The courts seem to have graded human rights. The right to property, protection against double jeopardy and protection against backdated criminal laws are given adequate protection. However, personal liberty, freedom of speech and equality are almost always subjected to wide executive power to restrict on grounds of public order, etc.

Freedom of religion was one of our best protected rights. In a sad reversal in the last 15 years, the courts have turned a blind eye towards many painful and tragic issues surrounding this right.

In many areas of executive power, the courts generally refrain from treading in, and the decision by the state is declared to be non-reviewable. Examples of such areas of absolute power are the subjective satisfaction of the Minister in preventive detention cases; the issuance and continuance of emergency declarations under Article 150; the power to grant mercy and the Attorney-General’s powers under Article 145 to commence or discontinue criminal proceedings or to transfer a criminal case vertically or horizontally to another court.
In many other countries, a rich jurisprudence has evolved to surround these executive domains with humanising principles of openness and accountability.

On issues of apostasy and Islamic law in general, our superior courts are happy to hand the matter over to Syariah Courts even though momentous issues of constitutionality may be at stake.

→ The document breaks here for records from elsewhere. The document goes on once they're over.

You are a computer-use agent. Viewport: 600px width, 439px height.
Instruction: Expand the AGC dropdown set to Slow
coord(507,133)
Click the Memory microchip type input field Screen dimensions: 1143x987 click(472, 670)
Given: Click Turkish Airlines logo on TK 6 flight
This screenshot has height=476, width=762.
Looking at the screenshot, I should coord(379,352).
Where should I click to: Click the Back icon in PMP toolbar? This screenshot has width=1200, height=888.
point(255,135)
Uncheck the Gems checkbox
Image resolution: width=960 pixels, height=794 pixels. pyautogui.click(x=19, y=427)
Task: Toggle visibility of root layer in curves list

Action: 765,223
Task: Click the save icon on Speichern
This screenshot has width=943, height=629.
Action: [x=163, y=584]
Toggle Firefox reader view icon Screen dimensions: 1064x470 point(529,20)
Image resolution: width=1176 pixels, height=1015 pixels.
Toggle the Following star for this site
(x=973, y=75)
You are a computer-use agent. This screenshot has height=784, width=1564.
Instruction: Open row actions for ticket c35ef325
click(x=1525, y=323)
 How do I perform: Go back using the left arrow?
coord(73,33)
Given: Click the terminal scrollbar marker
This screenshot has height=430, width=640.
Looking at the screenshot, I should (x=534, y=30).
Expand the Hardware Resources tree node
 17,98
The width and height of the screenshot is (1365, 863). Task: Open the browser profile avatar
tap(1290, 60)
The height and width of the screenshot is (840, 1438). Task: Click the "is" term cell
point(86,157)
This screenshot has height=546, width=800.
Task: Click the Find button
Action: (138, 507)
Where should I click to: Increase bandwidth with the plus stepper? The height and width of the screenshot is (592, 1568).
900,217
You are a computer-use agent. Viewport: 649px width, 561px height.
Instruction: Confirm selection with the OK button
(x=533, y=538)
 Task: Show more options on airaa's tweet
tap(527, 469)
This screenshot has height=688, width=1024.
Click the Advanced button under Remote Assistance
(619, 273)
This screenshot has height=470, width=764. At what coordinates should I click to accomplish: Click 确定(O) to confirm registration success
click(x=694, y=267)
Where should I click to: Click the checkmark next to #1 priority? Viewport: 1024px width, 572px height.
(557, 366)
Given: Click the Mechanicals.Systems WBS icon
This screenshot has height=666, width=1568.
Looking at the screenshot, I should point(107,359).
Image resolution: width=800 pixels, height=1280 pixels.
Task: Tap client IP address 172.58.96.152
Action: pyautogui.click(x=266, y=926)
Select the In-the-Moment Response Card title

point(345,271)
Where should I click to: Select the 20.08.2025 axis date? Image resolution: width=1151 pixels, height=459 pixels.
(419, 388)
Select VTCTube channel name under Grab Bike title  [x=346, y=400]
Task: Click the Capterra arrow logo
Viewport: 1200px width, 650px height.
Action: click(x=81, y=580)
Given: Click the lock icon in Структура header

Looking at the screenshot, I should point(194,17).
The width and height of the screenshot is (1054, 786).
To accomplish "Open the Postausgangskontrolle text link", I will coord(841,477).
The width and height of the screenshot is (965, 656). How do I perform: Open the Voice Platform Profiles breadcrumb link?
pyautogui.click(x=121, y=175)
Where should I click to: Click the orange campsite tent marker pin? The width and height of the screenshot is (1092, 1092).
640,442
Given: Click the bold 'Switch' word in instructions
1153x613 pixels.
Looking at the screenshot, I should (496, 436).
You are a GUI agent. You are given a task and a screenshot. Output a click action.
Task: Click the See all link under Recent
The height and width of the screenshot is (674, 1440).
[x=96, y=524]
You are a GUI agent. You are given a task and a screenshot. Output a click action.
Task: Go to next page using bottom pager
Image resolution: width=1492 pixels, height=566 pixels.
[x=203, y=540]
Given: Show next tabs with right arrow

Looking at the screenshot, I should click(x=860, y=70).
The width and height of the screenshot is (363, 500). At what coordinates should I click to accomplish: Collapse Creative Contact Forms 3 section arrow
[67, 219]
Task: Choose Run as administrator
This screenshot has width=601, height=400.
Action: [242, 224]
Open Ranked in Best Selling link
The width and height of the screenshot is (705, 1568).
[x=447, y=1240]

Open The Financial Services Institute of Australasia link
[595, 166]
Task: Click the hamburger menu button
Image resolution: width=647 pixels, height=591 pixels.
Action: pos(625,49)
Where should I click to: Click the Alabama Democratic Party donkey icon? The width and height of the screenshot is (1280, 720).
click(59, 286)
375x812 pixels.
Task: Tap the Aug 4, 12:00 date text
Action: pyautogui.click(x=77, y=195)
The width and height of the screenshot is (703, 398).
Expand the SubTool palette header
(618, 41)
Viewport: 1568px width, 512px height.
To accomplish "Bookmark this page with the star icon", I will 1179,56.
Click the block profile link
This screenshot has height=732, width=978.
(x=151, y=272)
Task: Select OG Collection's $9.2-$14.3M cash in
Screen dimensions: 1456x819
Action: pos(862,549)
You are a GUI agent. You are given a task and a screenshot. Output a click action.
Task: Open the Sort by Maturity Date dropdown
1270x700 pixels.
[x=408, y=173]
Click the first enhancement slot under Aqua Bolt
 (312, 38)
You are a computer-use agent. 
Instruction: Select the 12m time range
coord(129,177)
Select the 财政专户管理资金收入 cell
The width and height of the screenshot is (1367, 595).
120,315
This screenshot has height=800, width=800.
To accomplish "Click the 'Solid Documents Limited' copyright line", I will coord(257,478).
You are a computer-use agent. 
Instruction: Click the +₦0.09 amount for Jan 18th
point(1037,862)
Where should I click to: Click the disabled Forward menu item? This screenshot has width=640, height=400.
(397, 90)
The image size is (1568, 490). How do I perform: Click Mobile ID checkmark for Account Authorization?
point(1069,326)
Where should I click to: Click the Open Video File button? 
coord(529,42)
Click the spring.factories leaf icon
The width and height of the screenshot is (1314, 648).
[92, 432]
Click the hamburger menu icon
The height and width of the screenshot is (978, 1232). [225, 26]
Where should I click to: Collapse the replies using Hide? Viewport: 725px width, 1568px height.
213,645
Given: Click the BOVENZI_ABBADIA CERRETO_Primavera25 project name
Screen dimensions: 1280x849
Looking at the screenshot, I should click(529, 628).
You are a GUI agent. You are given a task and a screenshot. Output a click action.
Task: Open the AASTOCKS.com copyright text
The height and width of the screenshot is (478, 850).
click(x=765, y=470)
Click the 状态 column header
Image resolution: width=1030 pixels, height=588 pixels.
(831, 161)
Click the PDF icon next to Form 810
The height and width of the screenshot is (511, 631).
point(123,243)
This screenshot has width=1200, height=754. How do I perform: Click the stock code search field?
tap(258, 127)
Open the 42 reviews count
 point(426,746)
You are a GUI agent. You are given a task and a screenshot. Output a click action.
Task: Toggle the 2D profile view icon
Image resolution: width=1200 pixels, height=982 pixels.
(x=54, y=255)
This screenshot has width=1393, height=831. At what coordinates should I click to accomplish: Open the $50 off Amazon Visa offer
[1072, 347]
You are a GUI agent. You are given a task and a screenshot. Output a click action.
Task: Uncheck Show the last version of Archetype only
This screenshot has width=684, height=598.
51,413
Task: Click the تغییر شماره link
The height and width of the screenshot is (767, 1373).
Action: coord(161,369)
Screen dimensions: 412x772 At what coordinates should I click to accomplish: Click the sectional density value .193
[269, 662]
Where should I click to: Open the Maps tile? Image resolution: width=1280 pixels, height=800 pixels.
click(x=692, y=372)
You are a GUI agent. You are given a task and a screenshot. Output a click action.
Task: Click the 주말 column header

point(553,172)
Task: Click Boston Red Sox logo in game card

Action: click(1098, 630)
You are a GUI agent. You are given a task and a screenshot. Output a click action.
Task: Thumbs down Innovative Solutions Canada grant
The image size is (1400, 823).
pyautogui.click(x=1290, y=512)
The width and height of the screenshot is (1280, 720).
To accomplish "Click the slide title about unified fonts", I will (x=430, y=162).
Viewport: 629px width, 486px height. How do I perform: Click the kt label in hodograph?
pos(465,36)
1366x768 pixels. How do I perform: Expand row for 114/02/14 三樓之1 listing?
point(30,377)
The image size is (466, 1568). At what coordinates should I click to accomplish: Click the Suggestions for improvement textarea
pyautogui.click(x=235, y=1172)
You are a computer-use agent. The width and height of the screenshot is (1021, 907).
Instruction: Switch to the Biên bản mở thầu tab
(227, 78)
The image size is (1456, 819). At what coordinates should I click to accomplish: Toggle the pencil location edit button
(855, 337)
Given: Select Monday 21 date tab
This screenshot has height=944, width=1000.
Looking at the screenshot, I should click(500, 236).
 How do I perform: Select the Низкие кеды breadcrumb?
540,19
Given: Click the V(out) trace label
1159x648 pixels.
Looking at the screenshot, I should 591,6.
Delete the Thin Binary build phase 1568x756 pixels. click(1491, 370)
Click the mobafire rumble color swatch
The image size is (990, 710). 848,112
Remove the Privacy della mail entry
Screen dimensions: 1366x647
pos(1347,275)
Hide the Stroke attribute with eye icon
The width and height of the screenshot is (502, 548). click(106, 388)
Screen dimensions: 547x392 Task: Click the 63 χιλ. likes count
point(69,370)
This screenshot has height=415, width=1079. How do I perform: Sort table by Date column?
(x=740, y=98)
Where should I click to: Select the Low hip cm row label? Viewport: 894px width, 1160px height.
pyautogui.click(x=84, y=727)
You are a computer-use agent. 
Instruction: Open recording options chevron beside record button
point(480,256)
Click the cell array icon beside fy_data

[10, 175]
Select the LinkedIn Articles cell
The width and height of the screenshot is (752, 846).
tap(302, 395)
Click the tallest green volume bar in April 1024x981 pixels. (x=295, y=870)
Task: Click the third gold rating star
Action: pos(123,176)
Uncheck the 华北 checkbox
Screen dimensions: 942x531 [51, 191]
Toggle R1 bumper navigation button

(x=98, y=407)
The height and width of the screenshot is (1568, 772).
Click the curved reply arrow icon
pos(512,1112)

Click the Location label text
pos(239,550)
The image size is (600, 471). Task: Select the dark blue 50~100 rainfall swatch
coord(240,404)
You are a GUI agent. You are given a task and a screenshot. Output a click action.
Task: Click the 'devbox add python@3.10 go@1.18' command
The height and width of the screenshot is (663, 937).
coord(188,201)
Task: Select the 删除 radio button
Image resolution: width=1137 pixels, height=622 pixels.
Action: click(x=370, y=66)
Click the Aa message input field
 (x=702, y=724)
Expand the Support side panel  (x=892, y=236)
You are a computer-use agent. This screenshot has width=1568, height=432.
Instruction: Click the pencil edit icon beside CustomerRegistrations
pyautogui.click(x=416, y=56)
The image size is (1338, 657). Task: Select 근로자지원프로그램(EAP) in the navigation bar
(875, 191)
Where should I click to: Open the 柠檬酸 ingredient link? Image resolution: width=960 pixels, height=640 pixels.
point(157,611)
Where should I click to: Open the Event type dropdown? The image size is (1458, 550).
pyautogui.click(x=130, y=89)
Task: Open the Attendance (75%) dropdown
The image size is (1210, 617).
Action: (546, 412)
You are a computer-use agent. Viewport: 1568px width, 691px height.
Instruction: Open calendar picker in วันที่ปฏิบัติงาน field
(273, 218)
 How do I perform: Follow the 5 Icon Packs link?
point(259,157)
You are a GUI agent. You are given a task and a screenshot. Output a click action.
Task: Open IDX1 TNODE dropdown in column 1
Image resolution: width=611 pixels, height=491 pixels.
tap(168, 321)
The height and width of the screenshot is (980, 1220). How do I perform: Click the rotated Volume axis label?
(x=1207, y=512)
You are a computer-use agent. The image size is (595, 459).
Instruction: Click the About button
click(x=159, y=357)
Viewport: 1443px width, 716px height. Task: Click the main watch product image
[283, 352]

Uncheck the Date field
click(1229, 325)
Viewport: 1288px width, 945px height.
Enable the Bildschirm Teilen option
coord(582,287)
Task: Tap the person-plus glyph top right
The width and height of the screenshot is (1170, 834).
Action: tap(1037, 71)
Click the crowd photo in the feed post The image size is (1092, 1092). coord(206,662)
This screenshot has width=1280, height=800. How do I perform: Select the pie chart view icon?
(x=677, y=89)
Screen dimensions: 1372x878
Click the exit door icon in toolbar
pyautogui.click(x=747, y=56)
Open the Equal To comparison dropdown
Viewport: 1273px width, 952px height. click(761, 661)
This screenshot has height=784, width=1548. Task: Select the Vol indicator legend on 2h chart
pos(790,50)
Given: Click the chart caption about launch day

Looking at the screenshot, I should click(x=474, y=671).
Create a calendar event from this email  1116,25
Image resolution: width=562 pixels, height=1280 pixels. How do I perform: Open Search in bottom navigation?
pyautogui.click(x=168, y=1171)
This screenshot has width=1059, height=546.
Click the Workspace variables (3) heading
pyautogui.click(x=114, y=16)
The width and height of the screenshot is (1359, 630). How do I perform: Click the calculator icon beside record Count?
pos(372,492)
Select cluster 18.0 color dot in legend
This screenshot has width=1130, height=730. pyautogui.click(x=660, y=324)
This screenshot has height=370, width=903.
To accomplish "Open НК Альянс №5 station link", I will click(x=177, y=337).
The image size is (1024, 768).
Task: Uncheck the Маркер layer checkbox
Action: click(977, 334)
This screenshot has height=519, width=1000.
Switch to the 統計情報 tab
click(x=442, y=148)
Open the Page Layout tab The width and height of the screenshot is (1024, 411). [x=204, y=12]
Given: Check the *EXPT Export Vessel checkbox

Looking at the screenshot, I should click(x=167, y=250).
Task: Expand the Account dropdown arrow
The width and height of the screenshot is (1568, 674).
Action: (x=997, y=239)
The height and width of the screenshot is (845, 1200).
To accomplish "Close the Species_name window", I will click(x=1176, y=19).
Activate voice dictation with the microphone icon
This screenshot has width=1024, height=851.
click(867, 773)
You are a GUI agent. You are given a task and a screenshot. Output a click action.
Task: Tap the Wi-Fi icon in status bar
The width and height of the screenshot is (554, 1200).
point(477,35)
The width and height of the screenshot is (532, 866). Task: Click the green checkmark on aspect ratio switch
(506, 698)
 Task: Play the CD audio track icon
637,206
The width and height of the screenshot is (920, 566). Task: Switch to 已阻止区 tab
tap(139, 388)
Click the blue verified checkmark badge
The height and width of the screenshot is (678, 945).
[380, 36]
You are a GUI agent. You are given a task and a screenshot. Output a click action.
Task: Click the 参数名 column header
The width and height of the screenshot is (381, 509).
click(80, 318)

We have an instance of a non-Muslim woman being advised by a superior court judge to submit herself to the jurisdiction of the Syariah Court despite the fact that Schedule 9 List II Para 1 clearly provides that Syariah Courts shall have jurisdiction only over persons professing the religion of Islam.

Despite 53 years, the Constitution has not become the chart and compass, the sail and anchor of our legal life. Its imperatives have not been transformed by the courts into the aspirations of the people.

But there is still hope. Malaysian constitutional jurisprudence has many seeds for growth. Under the leadership of Justice Datuk Seri Gopal Sri Ram and a number of other dynamic judges, public law issues are often seen in the context of constitutional safeguards.

In some cases, issues of natural justice and unreasonableness are linked with the Constitution. This elevation of administrative law issues to the pedestal of constitutional law holds much promise. But we have to wait and see. There are currents and cross currents to keep hope alive.

Prof Datuk Dr Shad Saleem Faruqi is Professor Emeritus at UITM and Visiting Professor at USM.